*Your goal*: Count the lines in the items below that contain the string "button", and state only the number.

*Rows*:
--*--
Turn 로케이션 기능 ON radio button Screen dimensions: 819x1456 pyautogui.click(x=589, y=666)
--*--
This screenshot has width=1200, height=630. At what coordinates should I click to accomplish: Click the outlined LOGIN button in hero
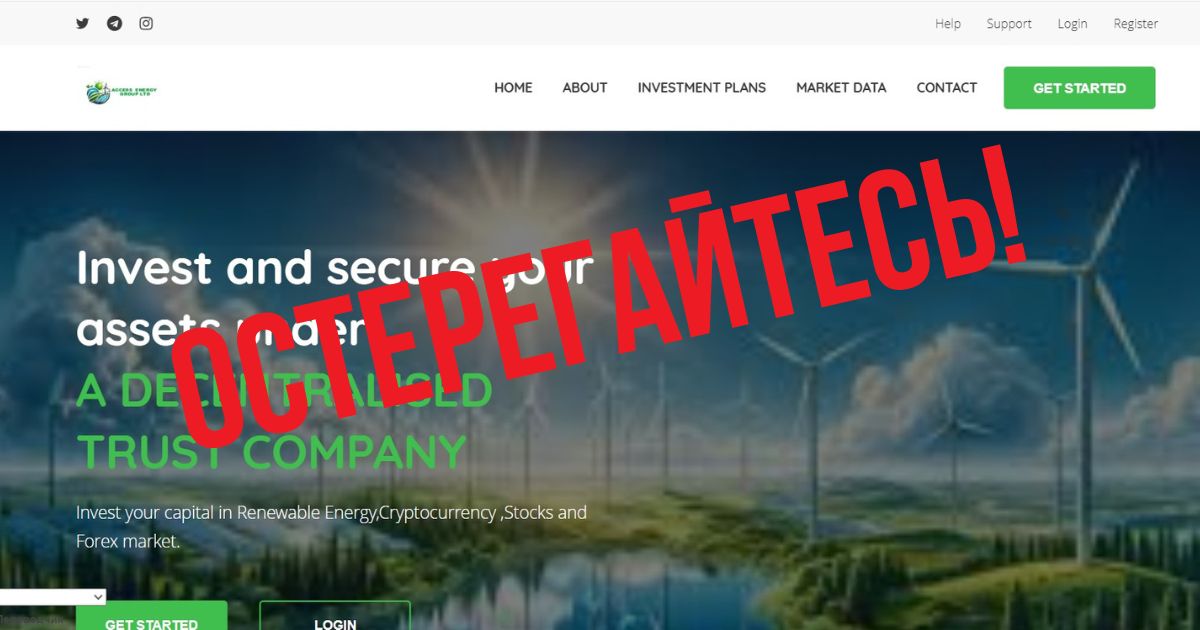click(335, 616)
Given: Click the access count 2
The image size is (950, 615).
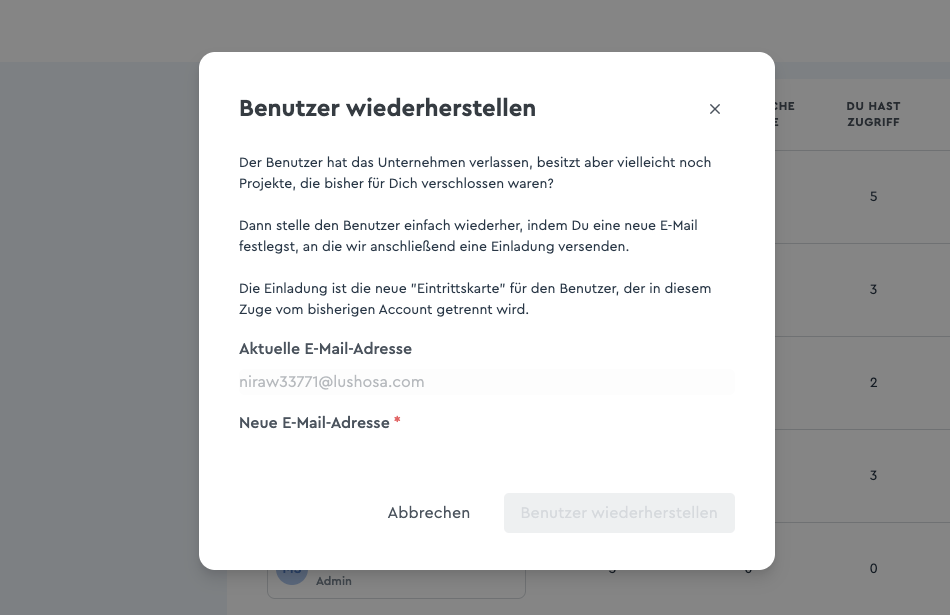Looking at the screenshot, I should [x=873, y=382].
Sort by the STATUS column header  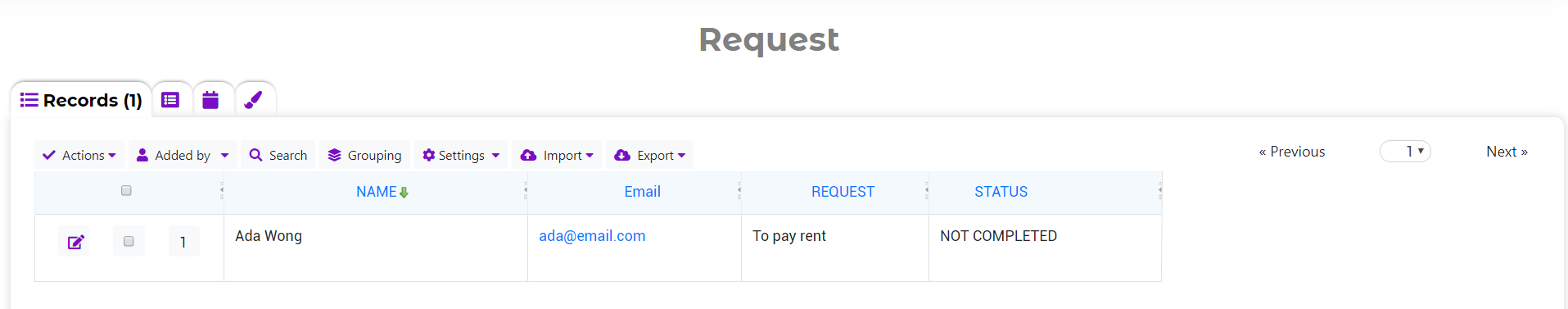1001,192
--*--
*Task response*: 2